In her first Thursday Night Insight contribution, Tanja Kach compares two public transport systems, wondering why one can get it right time and time again, whilst the other seems unable to fulfil its core offering and satisfy even its customers’ most basic requirements.
On my recent visit to Switzerland over the Christmas period, I was fondly reminded of just how efficient and reliable the Swiss public transport system is. The intricate and complex system of trains, buses, mountain funiculars and even boats all link up and offer passengers an unrivalled transportation service. All the timetables have been synchronised, with Swiss precision, to allow efficient connections between the various modes of public transport.
As an example of how customer satisfaction can be achieved within the public transport sector, I’d like to recount my positive experience of a trip into the Swiss Alps.
Knowing that I could fully rely on the public transport system to get me there, I wasn’t worried in the least that I would have to change modes of transport – from bus to train and then to mountain funicular – during my journey.
The bus arrived right on time to take me to the train station where I had seven minutes to get from the bus stop to the train. The train was due to depart at exactly two minutes past the hour and, as I sat near the window and watched the clock on the platform, I heard the whistle blow and the doors close the second the minute hand struck two.
As the train departed the station I settled into my seat ready to enjoy the scenic journey, fully confident that the train would arrive just as punctually as it had departed. Sure enough, I got to my destination on the minute exactly and within four minutes I had changed platforms and boarded the funicular that had been ready waiting to take the train load of passengers into the mountains.
It may seem amazing that an intricate and complex transport system can be run in such an efficient manner, where trains, buses, funiculars and even boats are all interlinked and connect seamlessly, yet the Swiss public has come to expect this level of service and relies on it.
Back in the UK, however, my experiences of using the public transport system couldn’t be more different.
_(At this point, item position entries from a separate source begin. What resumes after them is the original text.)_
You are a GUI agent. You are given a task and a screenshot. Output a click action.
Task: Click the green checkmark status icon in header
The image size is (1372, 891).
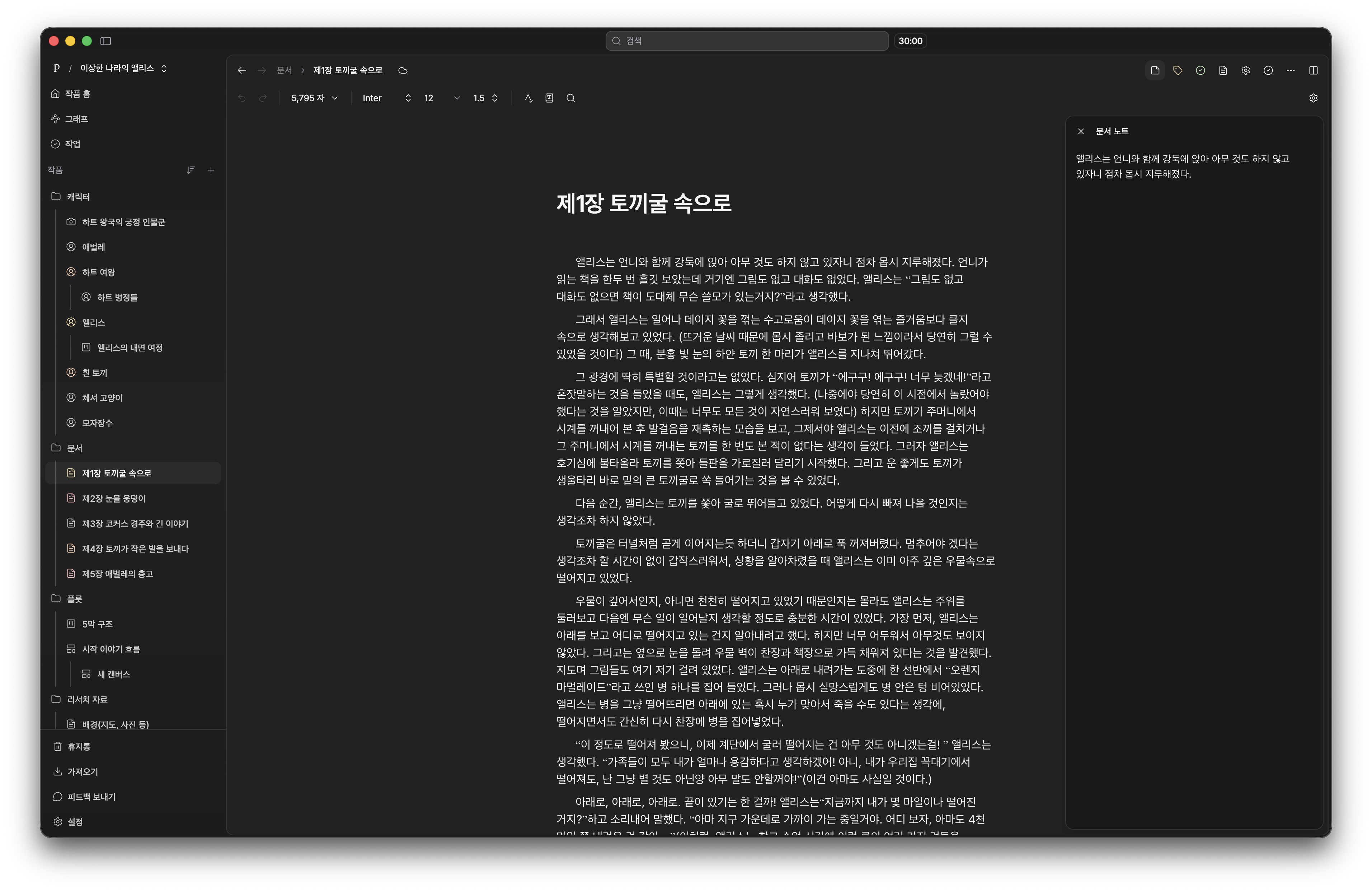tap(1200, 70)
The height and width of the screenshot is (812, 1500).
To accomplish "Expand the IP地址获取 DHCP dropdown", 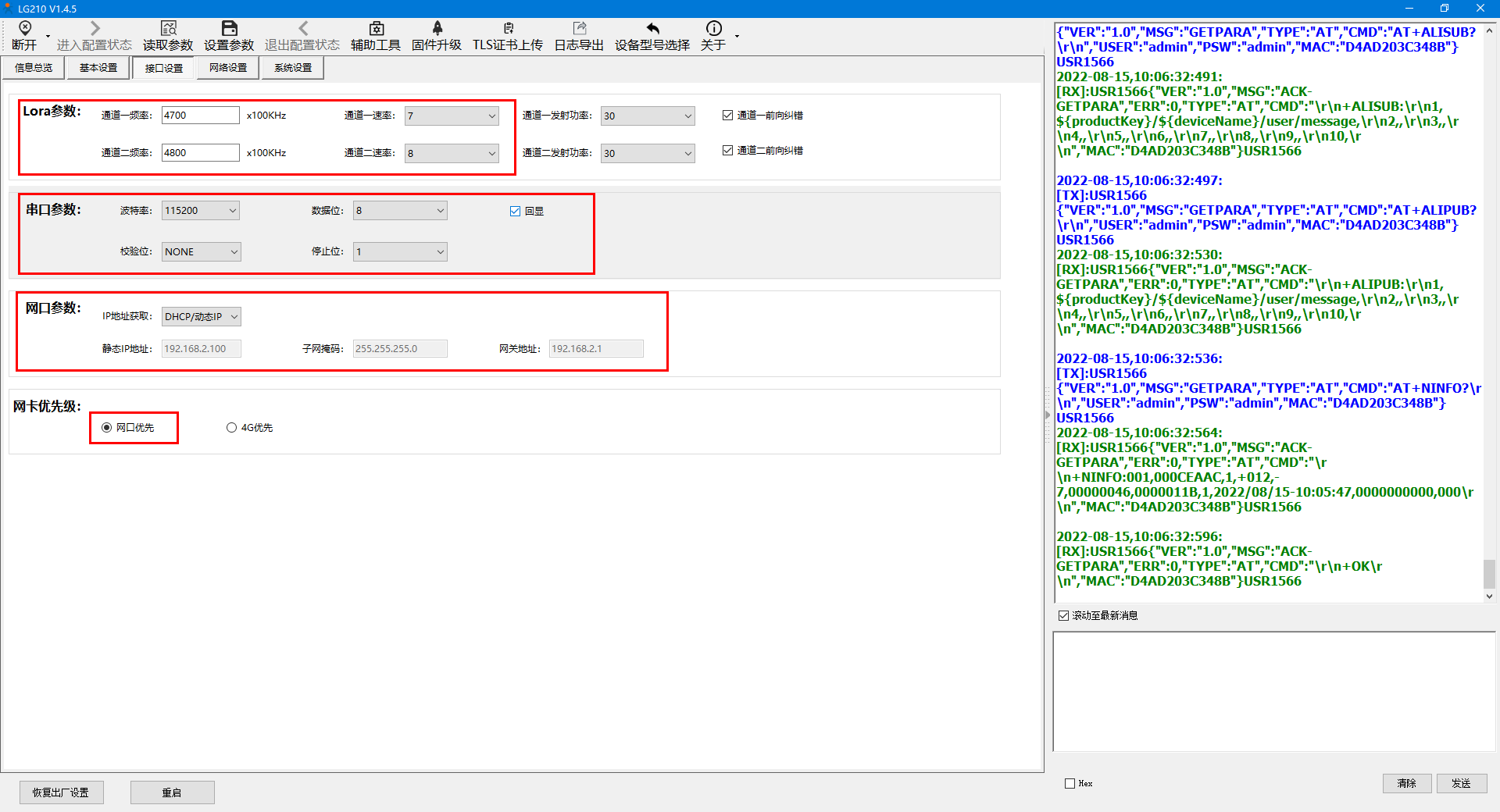I will [x=201, y=317].
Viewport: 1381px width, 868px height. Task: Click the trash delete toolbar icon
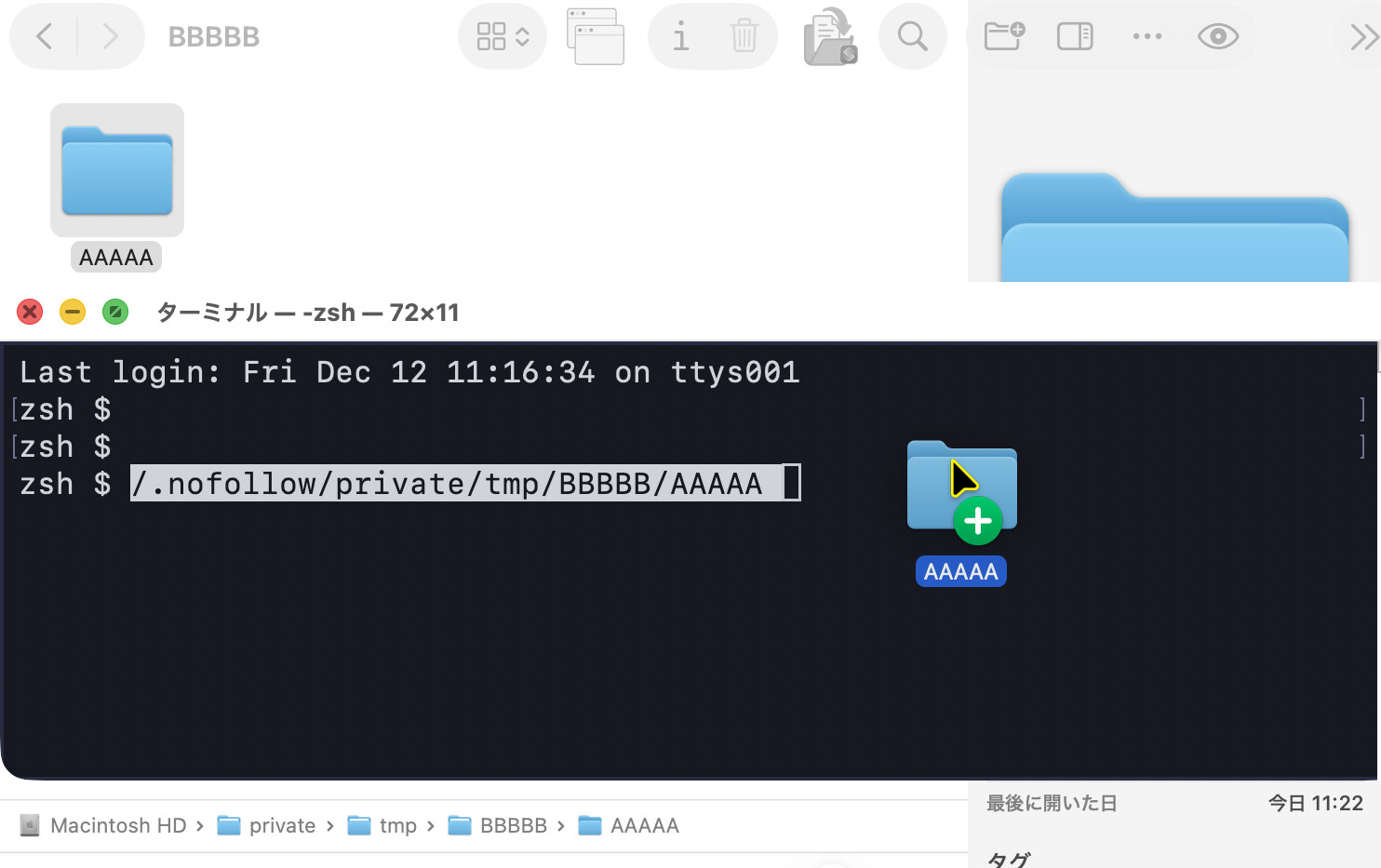(744, 36)
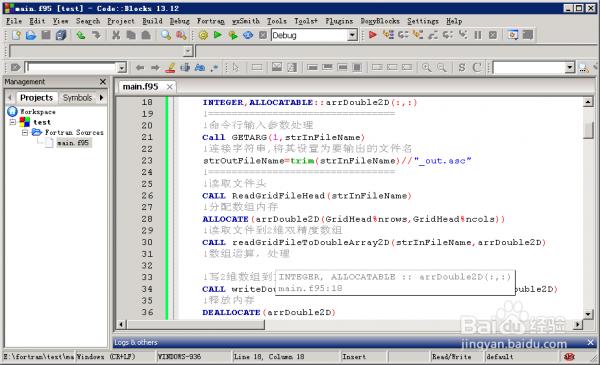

Ever since returning back to work after the New Year I have been subjected to delayed trains and cancelled services on my daily commute.
Over the past week there have actually been a number of articles published in Manchester’s Metro newspaper on an almost daily basis all about the latest issues concerning delayed train services: “Misery as key rail line shuts”, “The (very) late train robbery…”, “Rail upgrade launch is hitch-free (…in Italy)”. Even after recent changes have been made to the train timetables in a bid to improve the service offering, there have been massive disruptions to rail services across the country.
In addition to all these changes and disruptions, the fares for rail passengers have increased as well, leaving commuters with a worse service offering at an increased price! Needless to say this has left commuters fuming. A recent poll in the Metro on whether New Year rail fare increases are justified showed that an overwhelming 87% of passengers voted “No”.
The majority of passengers would accept fare increases if they could see a marked improvement in the service. A higher ticket price would be justified if rail companies were delivering on their core service offering as promised: to get passengers from point A to point B for an agreed price and, most importantly, at an agreed time.
And this is what it boils down to: focussing on meeting the key needs of the customer. In order to achieve customer satisfaction a company must understand its customer’s needs and then satisfy those needs with its core offering.
When it comes to public transport the key requirements are punctuality and reliability. Passengers expect a train service that consistently runs on time, so they can rely on it. Only once these key requirements have been met, will passengers be satisfied with the core offering of rail service providers. And perhaps in future, rail companies may even achieve to delight their customers.